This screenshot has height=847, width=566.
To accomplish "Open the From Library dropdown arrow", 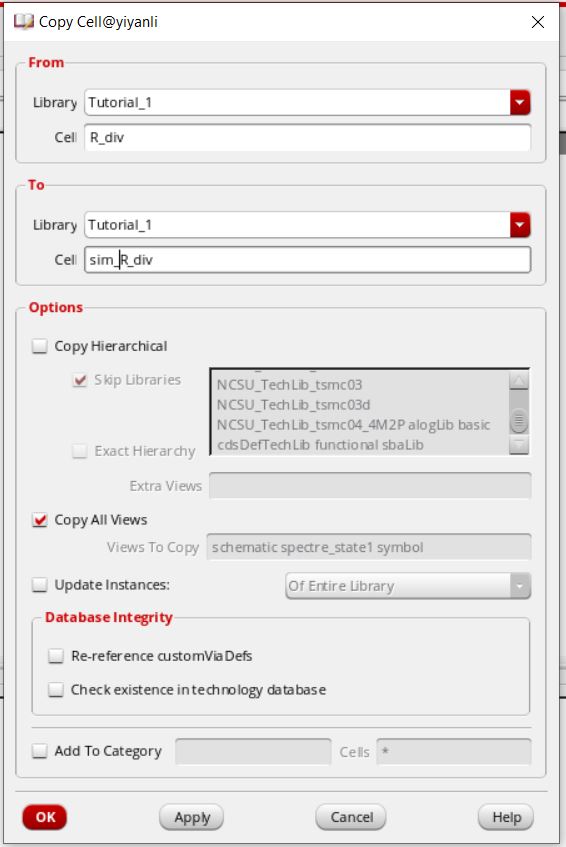I will (520, 103).
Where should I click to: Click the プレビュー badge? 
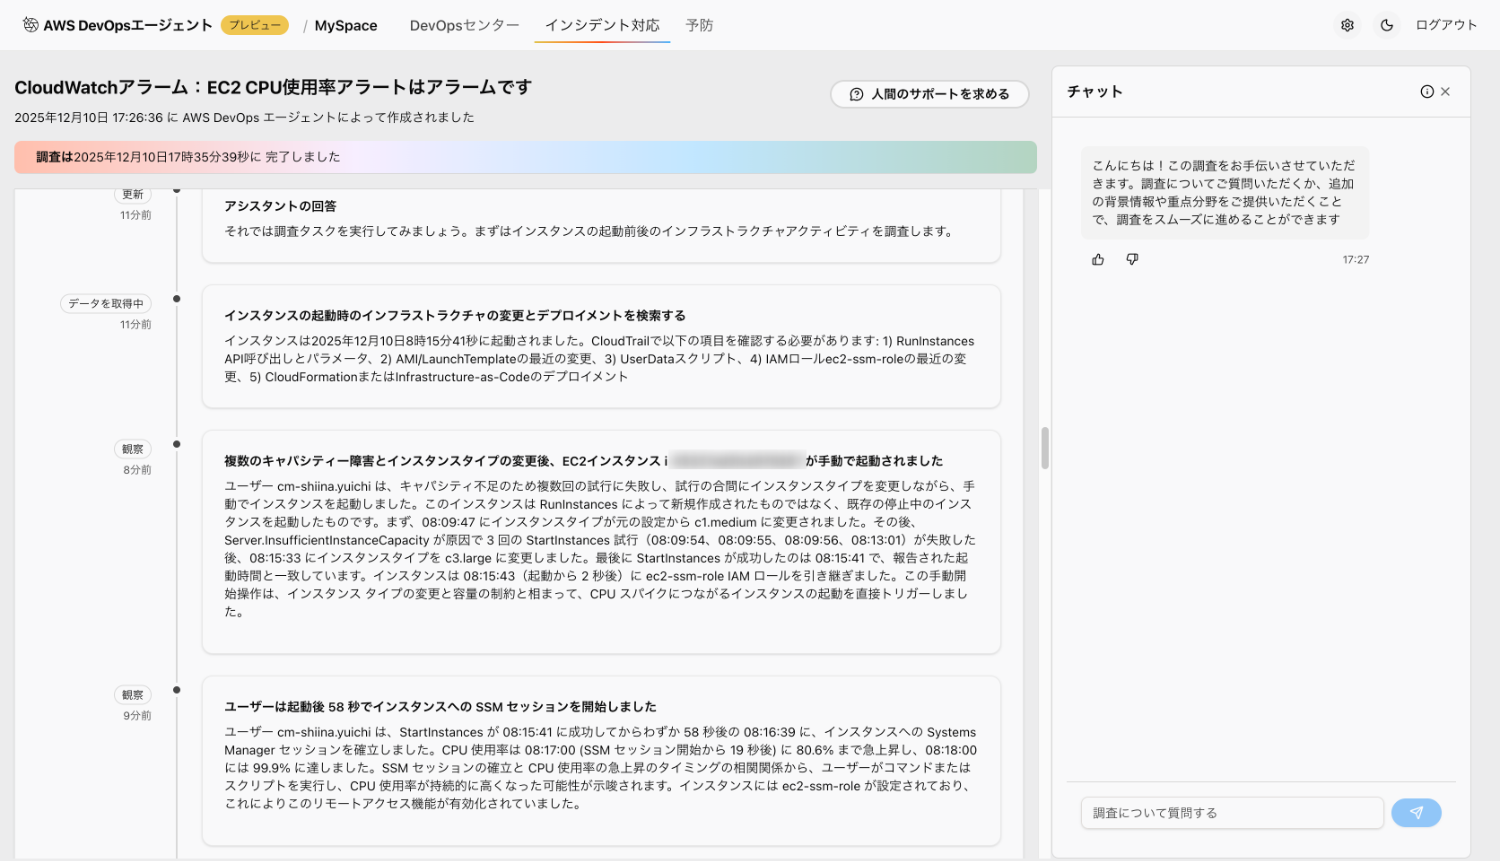click(x=255, y=25)
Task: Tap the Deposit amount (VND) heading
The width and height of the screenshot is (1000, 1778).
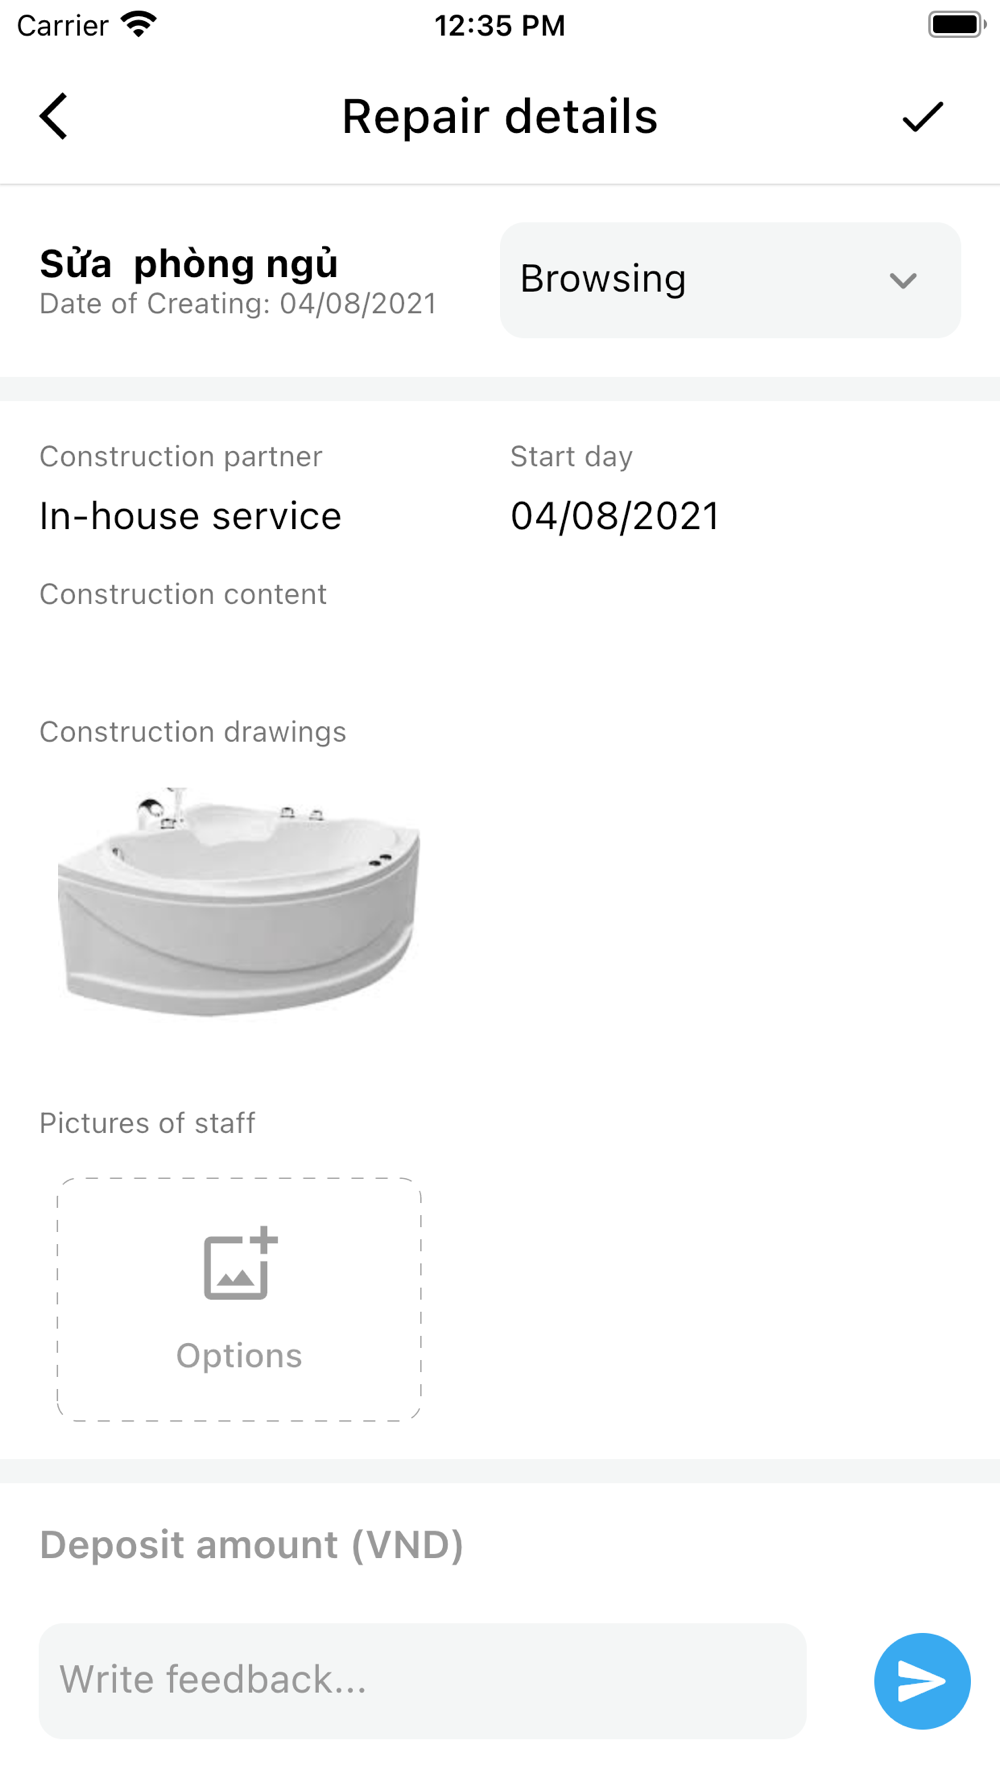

* * * *

### What you will do
What lines above contain the word "width"? Please copy each one.

### Finished exercise
This screenshot has height=847, width=566.
The width and height of the screenshot is (1000, 1778).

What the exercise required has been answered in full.